> [Задания для выполнения]
1) Перескажите в виде краткого списка абзац отрывка о Данииле, который начинается словами «Наиболее поразительна в судьбе», и сохраните его главные факты.
2) Перечислите все произведения и сборники, которые отрывок о Данииле называет по имени, не считая сочинения самого Даниила.
3) Напишите продолжение отрывка о Данииле, начиная сразу после его последнего предложения.

> [Фрагмент текста]
__________________________________________________

Даниил использует нарисованную им неприглядную картину монашеского упадка как мотив личного отказа от монашеского призвания. Хотя отсутствие в авторе серьезного религиозного чувства само по себе достаточная причина.
Наиболее поразительна в судьбе этого странного человека его посмертная оценка. Сочинение Даниила было очень популярным в Древней Руси и дошло до нас в многочисленных списках. Факт тем более примечательный, что «Поучение» Владимира Мономаха и «Слово о полку Игореве» – жемчужины древнерусской литературы – сохранились в единственном рукописном экземпляре каждое. Благочестивая Русь, пренебрегши этими памятниками светского происхождения и обрекши их на забвение, бережно сохранила сочинение раннего сатирика. Это можно объяснить известным пристрастием Древней Руси к литературе премудрости. Как показывает пример Даниила, в этой области литературы часто искали не премудрости, а просто остроумия. Несмотря на благочестивую разборчивость в литературе, Русь часто руководствовалась человеческими и светскими интересами, которые нуждались в ярлыке «священных писаний». Библейские книги Премудрости, «Пчела» и другие сборники изречений обладали этой священной санкцией, под их покровом могли скрываться самые что ни на есть небожественные и мирские сюжеты.

__________________________________________________

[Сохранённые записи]

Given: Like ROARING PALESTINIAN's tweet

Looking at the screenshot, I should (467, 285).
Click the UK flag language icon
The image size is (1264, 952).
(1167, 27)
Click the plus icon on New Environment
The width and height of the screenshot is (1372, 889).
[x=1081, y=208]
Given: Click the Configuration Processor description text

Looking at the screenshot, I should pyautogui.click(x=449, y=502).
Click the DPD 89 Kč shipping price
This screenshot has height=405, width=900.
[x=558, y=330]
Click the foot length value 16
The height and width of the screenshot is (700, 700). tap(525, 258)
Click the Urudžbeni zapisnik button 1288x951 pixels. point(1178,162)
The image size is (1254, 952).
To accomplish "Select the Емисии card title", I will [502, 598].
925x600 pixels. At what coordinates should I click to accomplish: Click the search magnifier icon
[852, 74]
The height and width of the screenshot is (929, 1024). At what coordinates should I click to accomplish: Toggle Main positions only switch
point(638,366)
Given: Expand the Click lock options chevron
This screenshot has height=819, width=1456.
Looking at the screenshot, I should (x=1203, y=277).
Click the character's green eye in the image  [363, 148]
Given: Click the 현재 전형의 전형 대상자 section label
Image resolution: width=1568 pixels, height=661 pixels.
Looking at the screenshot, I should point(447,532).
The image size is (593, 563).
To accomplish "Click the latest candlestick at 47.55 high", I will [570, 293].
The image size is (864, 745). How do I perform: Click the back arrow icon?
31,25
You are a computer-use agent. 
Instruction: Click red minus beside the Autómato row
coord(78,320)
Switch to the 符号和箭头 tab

__________________________________________________

> [Ответы по заданиям]
1)
- Удивительнее всего в судьбе Даниила то, как его оценили после смерти.
- Его сочинение было очень популярно в Древней Руси и сохранилось во многих списках.
- «Поучение» Владимира Мономаха и «Слово о полку Игореве» дошли лишь в одном рукописном экземпляре каждое.
- Благочестивая Русь забыла эти светские памятники, но бережно сохранила сочинение раннего сатирика.
- Причина в пристрастии Древней Руси к литературе премудрости, где часто искали не премудрость, а остроумие.
- Светские интересы нуждались в ярлыке «священных писаний».
- Библейские книги Премудрости, «Пчела» и другие сборники изречений имели священную санкцию и могли прикрывать вполне мирские сюжеты.

2)
- «Поучение» Владимира Мономаха
- «Слово о полку Игореве»
- библейские книги Премудрости
- «Пчела»

3)
X. Древние летописцыК СОЖАЛЕНИЮ, почти все русские летописи, богатые историческим материалом и часто весьма живописные в своих повествованиях, являются анонимными. Историки нового времени, включая Шахматова и его школу, с большой долей критической проницательности пытались выделить различных авторов, трудившихся над русскими летописями. Результаты, хотя и очень ценные, все еще остаются на уровне гипотез. Ясно, однако, что большая часть летописей принадлежит перу монахов или священников, за исключением, быть может, Галицко–Волынской летописи XIII века, которая выдает светскую руку. Хотя в исторических разделах значительное место отводится церковным делам, все же главной темой летописей является современная политическая история русских княжеств. В них отражено секулярное русское общество, по крайней мере, в лице своей верхушки – князей и бояр.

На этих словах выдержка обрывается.